Another option would be to use the front of a front-wheel-drive car as the rear of the trike. You'd have everything you needed to drive the trike, and would have the advantage of independant rear suspension. Any 3 or 4 cylinder front-wheel-drive doner car would do.

If you wished to use the motorcycle engine mounted mid-trike, you could remove the front-wheel-drive car engine (from the doner vehicle above) and mount the motorcycle rear wheel to the drive of the front-wheel-drive transmission. In effect, the transmission of the front-wheel-drive car would be the trikes differential. Most front-wheel-drive transmissions are mounted parallel to the front drive axles, which is what you'd need.
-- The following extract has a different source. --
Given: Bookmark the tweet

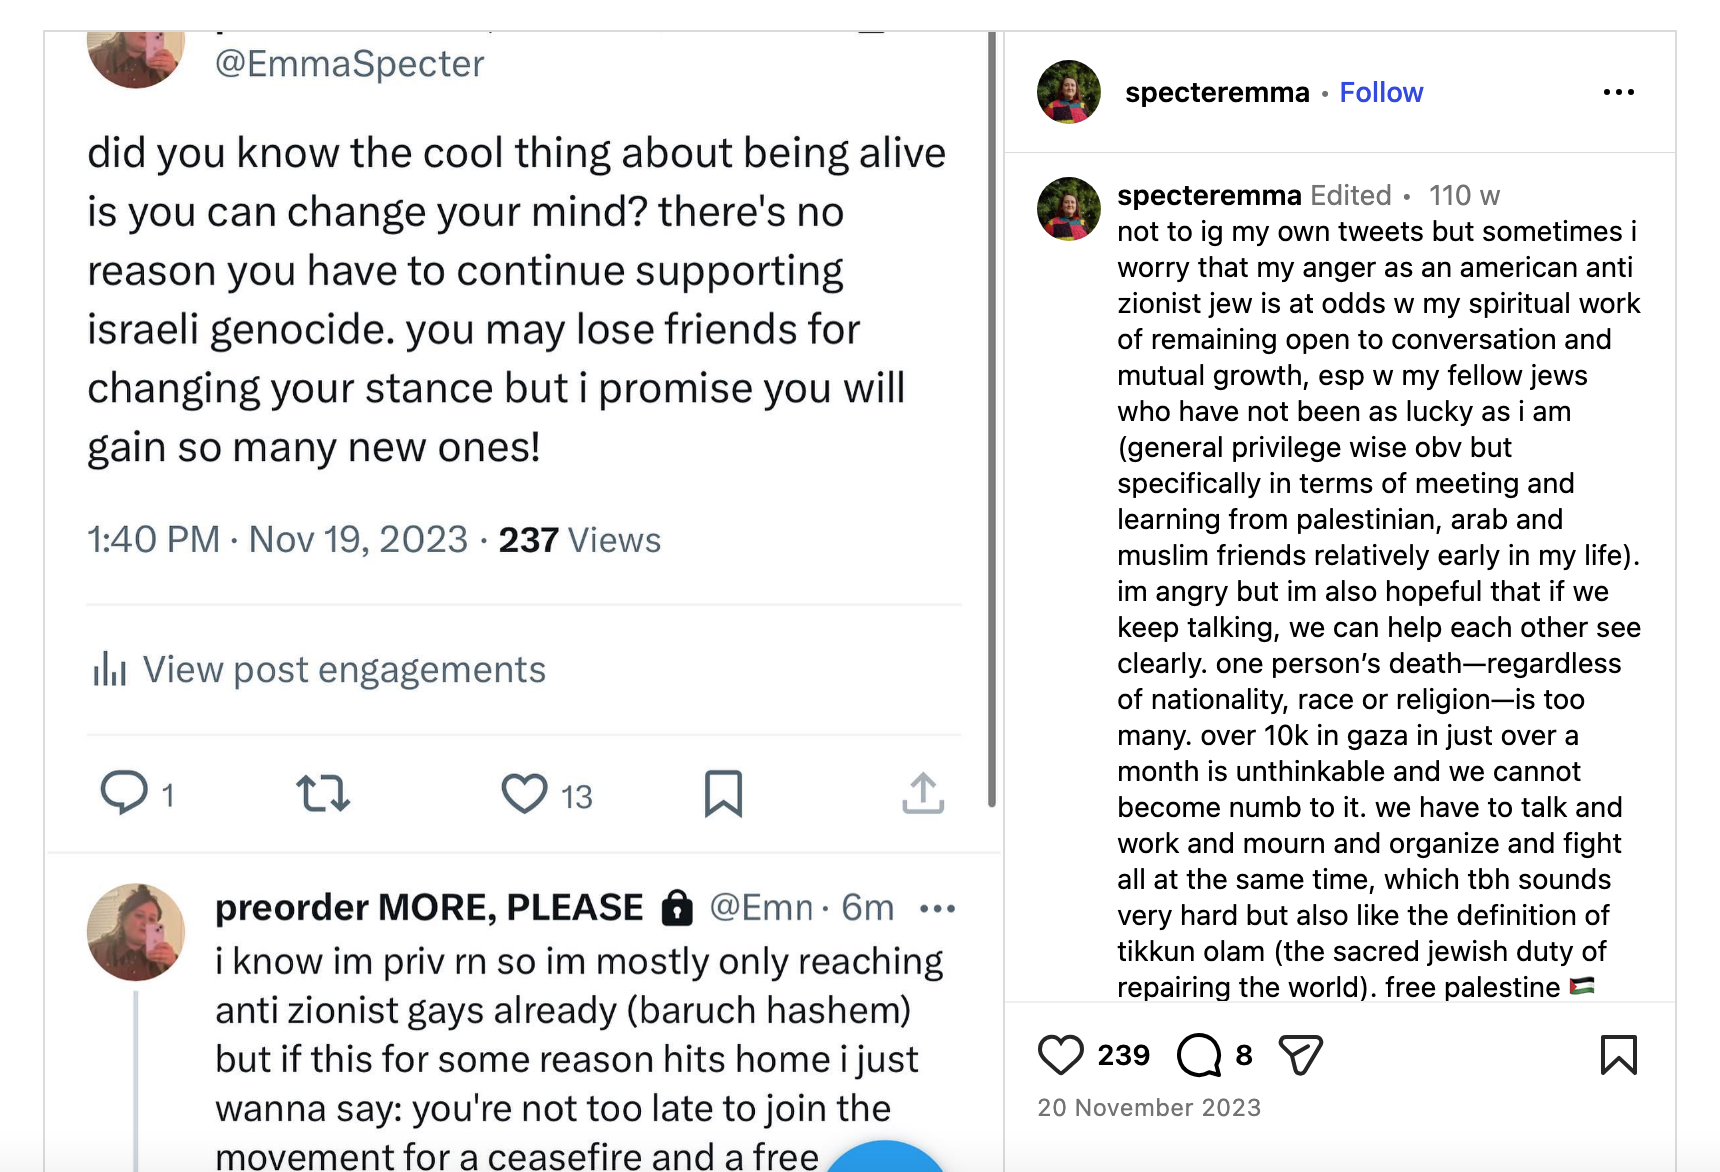Looking at the screenshot, I should click(723, 794).
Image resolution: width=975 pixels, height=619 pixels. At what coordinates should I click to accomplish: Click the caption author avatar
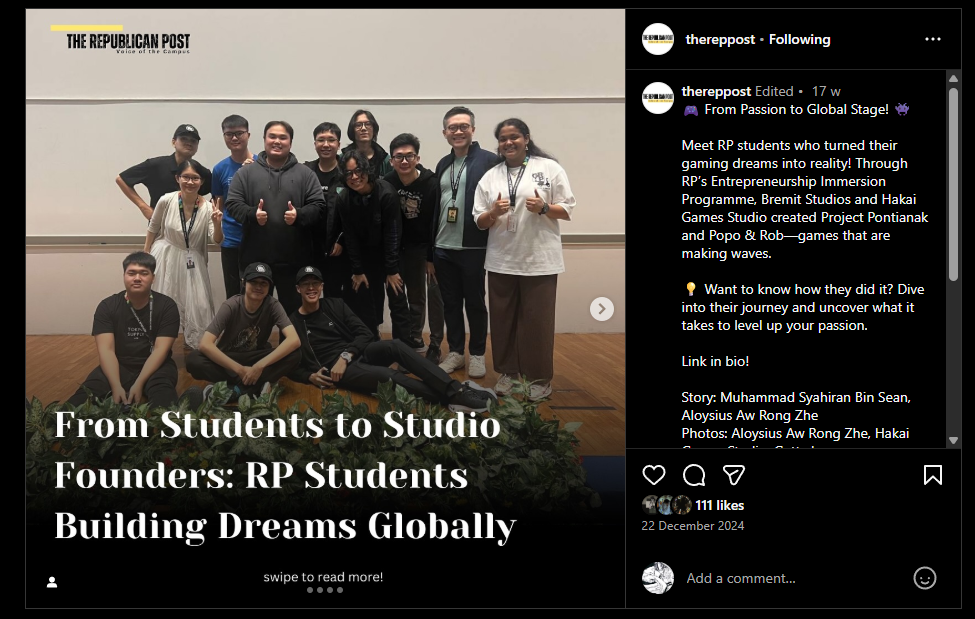tap(658, 98)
Again, you'd have independant rear-suspension in the trike and a multi-speed rear differential (ala a big rig). 

cheers,


----------



## jakewade (Oct 18, 2005)

hey folks, 


buddy of mine is building a 3 wheeler . home made frame, 350 chevey w/ 3 speed tranny and a modified chevy rear end. trying to figure out what to use for the front fork. looked up some boss hog trike specs and they are talking about a " 63mm inverted forks, adj. preload 2.5" travel" front end . i'm a builder and know squat about bikes but i do use the computer and i've been to quite a few sites through google and still find no concrete info on what to use and where to get it. 

my buddy bought a front fork with a rim and tire but they seemed alfully light weight so we took a set of scales and found that bike and rider equaled a front end load of about 650 lbs. and the forty psi tire looked alfully "fatigued" by the weight. 

anybody out there know what to do here and maybe a "source" for parts. i believe he told me that boss hog wanted like $ 7 k for the front end/fork assembly.

thanks in advance for any help,

jake


----------



## Virg (Oct 3, 2003)

Jake, there's a lot more stress on the front than just weight. Going into a corner the side loads can cause the wheel to collapse sideways! And will. Get a BIG front end an weld the H out of it. My 650cc honda front has only a 500lb limit, not even close to what you need. Get the weight close to the rear as possible. My best handeling trike could be picked up by the front fender and swung around. But even then, after fast cornering one day I broke the axle and cracked the handelbars, "called tillers" Look up Brothers of the third wheel' site Good luck Thats a lot of power yer dealing with.


----------



## moopups (May 12, 2002)

Being that I am only in the planning stage of this project may be some one can answer this question. Clockwise or counter clockwise, which way does a shaft drive bikes shaft turn? Assumeing you are looking from the rear.

Same question conserning an auto differiental, still looking from the rear. And thanx for the sites mentioned, my needs are for an everyday use vehicle not a show piece. Basically a mini, 3 wheeled errand truck. A couple of hundred pounds capability. Something that hates the taste of gasoline!


----------



## Evons hubby (Oct 3, 2005)

I dunno about the rotation on the bike driveshaft, (I should, I own one) but the drive shaft turns counter clockwise on most cars that I have ever dealt with. As to simplifying your project, ever think about leaving the final drive of the bike in place and using it? yer gears would be matched up perfect for the engine tranny design, or ya could even go with a sidecar and not have to alter the bike at all. Good luck with yer project. =)


----------